“Il Comune è stato obbligato ad abbassare i decibel e a risarcire 4.700 euro a ciascun cittadino coinvolto nella class action promossa dai residenti del Lazzaretto per il rumore generato dalla mancata gestione della malamovida. Considerando spese legali, interessi e more, il costo complessivo per la collettività potrebbe superare i 250 mila euro, secondo una prima stima.
Si tratta di fondi che verranno prelevati extra-bilancio, ma che — a rigor di logica — dovrebbero essere pagati da chi ha difeso a spada tratta la ‘Disneyland dello sballo’, trasformata ormai in un inferno quotidiano per chi ci abita.
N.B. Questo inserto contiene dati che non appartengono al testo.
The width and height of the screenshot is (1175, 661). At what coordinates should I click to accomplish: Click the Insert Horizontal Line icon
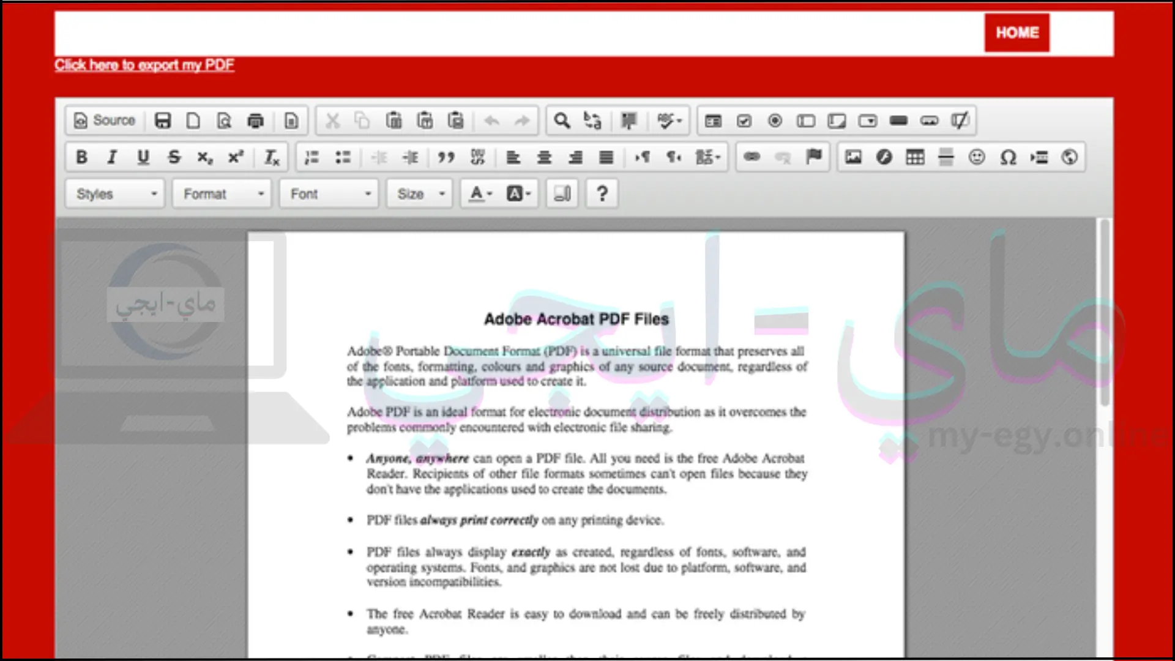coord(946,157)
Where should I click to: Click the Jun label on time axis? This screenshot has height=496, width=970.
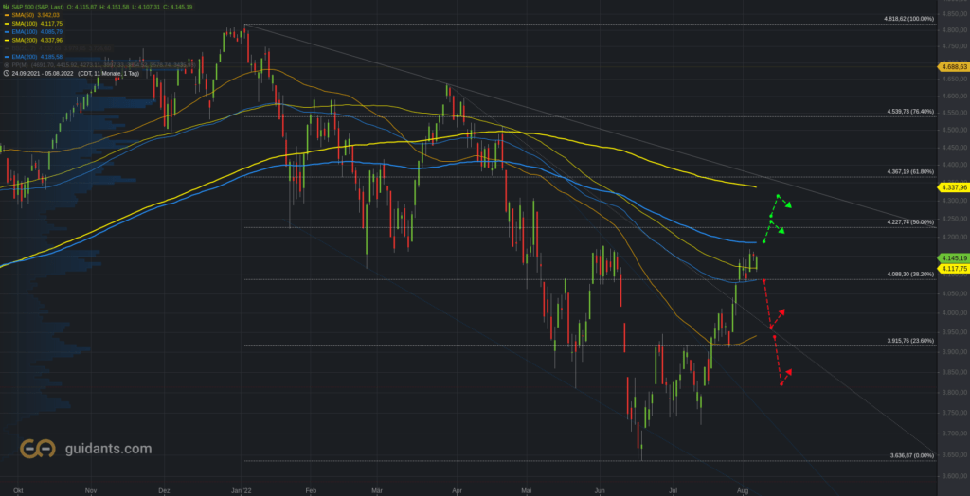(599, 489)

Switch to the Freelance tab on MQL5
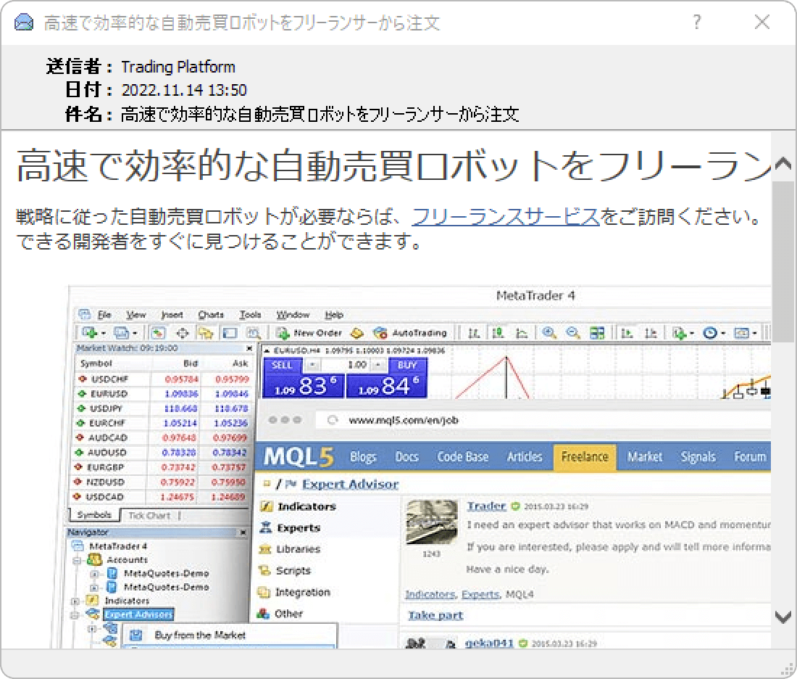(584, 456)
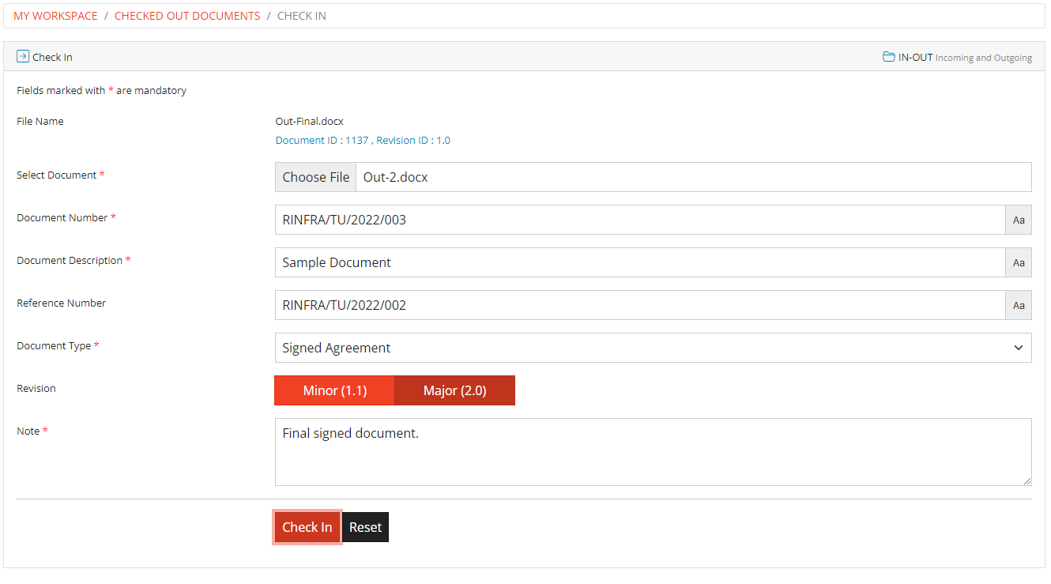Click Choose File to select a document

(315, 177)
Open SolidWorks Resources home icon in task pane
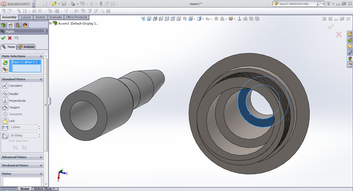Screen dimensions: 353x191 click(350, 34)
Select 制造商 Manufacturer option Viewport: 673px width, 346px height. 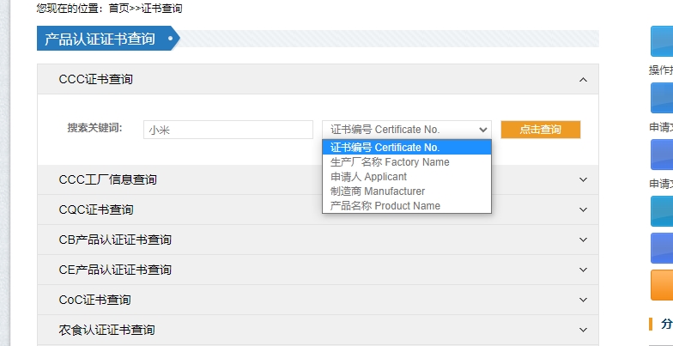pos(378,191)
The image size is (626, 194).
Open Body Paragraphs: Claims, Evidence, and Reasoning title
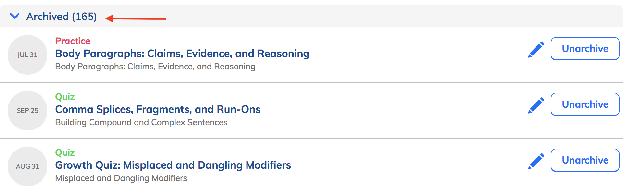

Coloro che accusavano noi di voler costruire una ‘Milano della noia’ oggi dovrebbero aprire il portafoglio per saldare il conto della loro Milano della malamovida.”
“Questa sentenza, pur essendo di primo grado, rappresenta il classico sassolino destinato a innescare una valanga: dall’Isola a piazza Morbegno, dai Navigli a corso Como, dalle Colonne di San Lorenzo fino alle cosiddette piazze tattiche.
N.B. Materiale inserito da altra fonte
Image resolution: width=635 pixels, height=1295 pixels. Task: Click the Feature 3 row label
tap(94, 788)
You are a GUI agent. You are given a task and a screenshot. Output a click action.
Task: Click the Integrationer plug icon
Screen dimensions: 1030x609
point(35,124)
Il rischio, per l’amministrazione, è di portare la città verso la bancarotta per qualche drink venduto in più.
Finalmente anche a Milano il diritto al riposo e alla salute dei cittadini torna al centro della scena.
Questa decisione segna un primo, fondamentale passo per fissare una base legale incontestabile: chiusure dei locali a orari sostenibili e ripristino del ruolo originario della Polizia locale, che è quello di garantire la serenità dei milanesi.”
Così, in una nota, Mariangela Padalino, capogruppo di Noi Moderati in Consiglio comunale a Milano.